Cyps and Paracyps have not been around my area for a long time and no offense I just would hate to have to pay 50+ for shiping. I have heard that Brichardies would be ok in my 75 with my Comps from a few people but that does not mean that I will not consider your advice at all.

One thing I do have to think of with the Brichardies is that my Comps are pretty small yet and Im not sure but I would imagine the brichardies would grow faster.

I want my Comps to be the center of atraction, how many Leleupies would work in a 75?

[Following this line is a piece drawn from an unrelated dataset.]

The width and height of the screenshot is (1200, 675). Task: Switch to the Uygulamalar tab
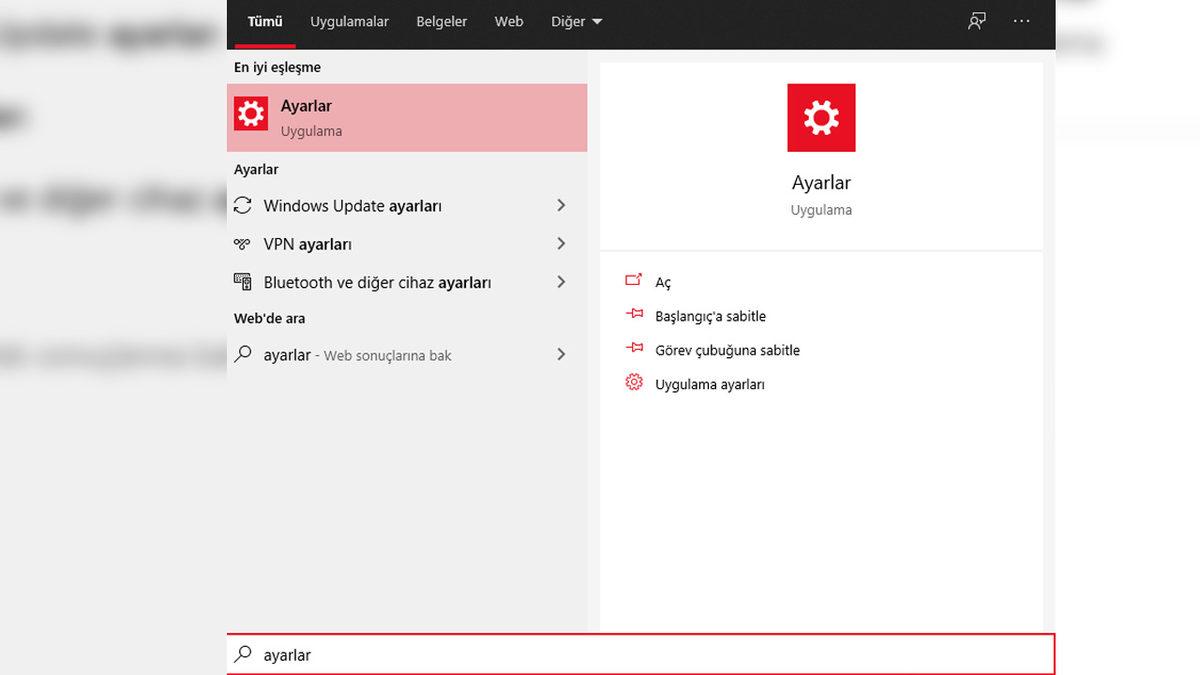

Oh,.. and wheres the pics :x :roll: :thumb:


----------



## DJRansome

I think spitfiretjh is right about the Brichardi...apparently they kill everything in the tank when they begin to breed. They are good in a single species tank populated with their own fry. Maybe do a search, there have been posts on this just recently.


----------



## Hoosier Tank

Do a search on "Brichardi death squad".... I wanted a pair of dafodils in my Tang tank but they have a reputation of "does not play well with others".


----------



## JWerner2

Yeah I have thought about it since spitfiretjh's warning and I think I will not do it.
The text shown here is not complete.